Problem to work on:
Rewrite the rows below, switching "icon" to "symbol" wherever it occurs and leaving everything else unchanged.
─── Provided data
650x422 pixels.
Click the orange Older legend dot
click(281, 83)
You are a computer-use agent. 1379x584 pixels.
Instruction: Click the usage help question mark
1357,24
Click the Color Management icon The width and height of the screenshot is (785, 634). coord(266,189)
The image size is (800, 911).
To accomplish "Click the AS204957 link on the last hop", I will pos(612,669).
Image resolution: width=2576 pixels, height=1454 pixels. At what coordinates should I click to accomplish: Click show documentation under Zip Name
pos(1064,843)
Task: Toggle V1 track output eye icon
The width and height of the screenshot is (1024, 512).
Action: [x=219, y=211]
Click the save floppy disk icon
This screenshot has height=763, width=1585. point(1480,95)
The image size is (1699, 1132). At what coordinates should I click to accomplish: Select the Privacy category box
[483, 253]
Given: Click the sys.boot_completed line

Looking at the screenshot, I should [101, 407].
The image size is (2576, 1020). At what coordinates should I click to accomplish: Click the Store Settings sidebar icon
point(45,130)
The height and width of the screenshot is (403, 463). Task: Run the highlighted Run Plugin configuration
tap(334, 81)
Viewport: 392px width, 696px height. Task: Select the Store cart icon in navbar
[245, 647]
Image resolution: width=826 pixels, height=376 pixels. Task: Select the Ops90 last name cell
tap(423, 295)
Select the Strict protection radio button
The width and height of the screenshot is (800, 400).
──────
The answer:
650x422 pixels.
Click the orange Older legend dot
click(281, 83)
You are a computer-use agent. 1379x584 pixels.
Instruction: Click the usage help question mark
1357,24
Click the Color Management symbol The width and height of the screenshot is (785, 634). coord(266,189)
The image size is (800, 911).
To accomplish "Click the AS204957 link on the last hop", I will pos(612,669).
Image resolution: width=2576 pixels, height=1454 pixels. At what coordinates should I click to accomplish: Click show documentation under Zip Name
pos(1064,843)
Task: Toggle V1 track output eye symbol
The width and height of the screenshot is (1024, 512).
Action: [x=219, y=211]
Click the save floppy disk symbol
This screenshot has height=763, width=1585. point(1480,95)
The image size is (1699, 1132). At what coordinates should I click to accomplish: Select the Privacy category box
[483, 253]
Given: Click the sys.boot_completed line

Looking at the screenshot, I should [101, 407].
The image size is (2576, 1020). At what coordinates should I click to accomplish: Click the Store Settings sidebar symbol
point(45,130)
The height and width of the screenshot is (403, 463). Task: Run the highlighted Run Plugin configuration
tap(334, 81)
Viewport: 392px width, 696px height. Task: Select the Store cart symbol in navbar
[245, 647]
Image resolution: width=826 pixels, height=376 pixels. Task: Select the Ops90 last name cell
tap(423, 295)
Select the Strict protection radio button
The width and height of the screenshot is (800, 400).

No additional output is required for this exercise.